• [Ziel der Übung]: Führe den unten stehenden Bericht über die Fachexkursion im Anschluss an seinen letzten Satz fort.

• [Textauszug]:
* * * * * * *

Gut gestärkt nach der wohlverdienten Mittagspause folgt nach den vielen technischen Informationen und den sehr ausführlichen Erläuterungen am Vormittag nun die praktische Umsetzung. Mit dem Fahrgastschiff „Freiherr v. Münchhausen II“ testen die Teilnehmer der Fachexkursion auf einer einstündigen Besichtigungsfahrt durch beide Schiffshebewerke deren Funktionsweise und Zuverlässigkeit. Nach einem 10-stündigen Exkursionstag treffen sich die Teilnehmer am frühen Abend zum gemeinsamen Abendessen im reservierten Bereich des Hotelrestaurants. Die Auswertungen des hochinformativen und erlebnisreichen Tages stehen im Mittelpunkt der weiteren Tischgespräche.

Auf der Heimfahrt am Samstag wird der Domstadt Fürstenwalde ein Besuch abgestattet. Mit dem als Scharfrichter gekleideten Gästeführer geht es auf Tour durch die historischen und geschichtsträchtigen Bereiche der Stadt. An 10 Stationen erfahren wir in gut zwei Stunden viel Wissenswertes über Fürstenwalde und so manche Episode aus dem Leben und Wirken eines Scharfrichters. Der „Abstieg“ in die sehr ansprechend restaurierten Gewölbekeller unter dem historischen Rathaus bringt eine angenehme Abkühlung. Ein lokaler Verein betreibt in diesen Räumlichkeiten eine eigene kleine Brauerei. So erfahren wir, vom im historischen Kostüm gekleideten Krüger Kersten, die wechselvolle und spannende Geschichte der Bierbrauerei in Fürstenwalde. Als „Wegzehrung“ für die Heimfahrt gibt es Fettbrote mit Gurke und eine Kostprobe des selbst gebrauten Bieres.

* * * * * * *

• [Datensätze]:
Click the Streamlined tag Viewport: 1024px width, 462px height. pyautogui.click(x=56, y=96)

* * * * * * *

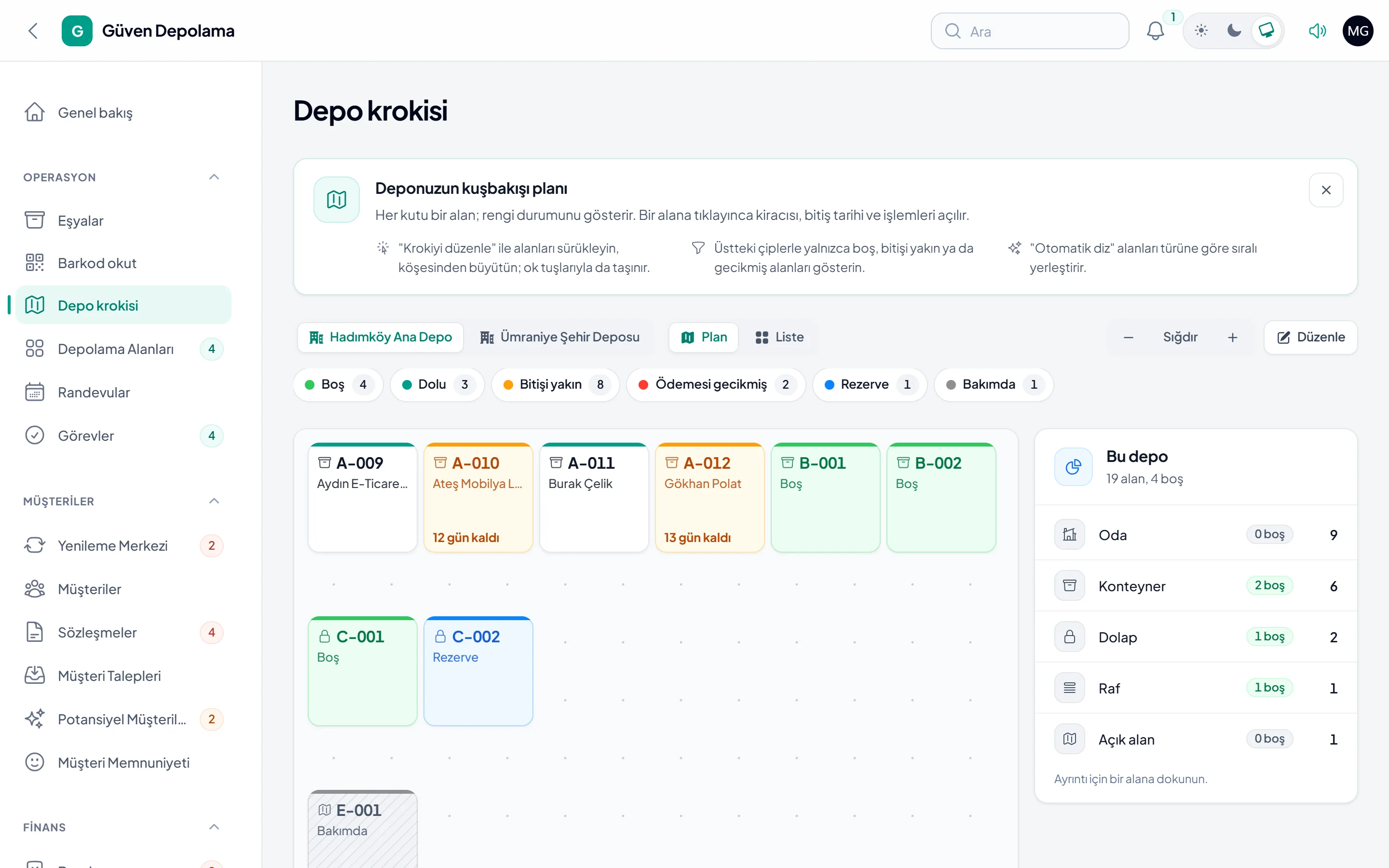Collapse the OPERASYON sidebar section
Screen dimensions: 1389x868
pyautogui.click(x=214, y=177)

* * * * * * *

• [Ergebnis der Übung]:
Um die Mittagszeit treten wir die Heimreise nach Ostthüringen an. Die Informationen und Erlebnisse der letzten Tage sorgen während der Fahrt für viel Gesprächsstoff. Alle Teilnehmer sind sich einig, dass auch im kommenden Jahr diese Tradition mit der Jubiläumstour fortgesetzt werden soll. Der Vorstand des BVO hat die Organisation der 30. Fachexkursion bereits im Blick.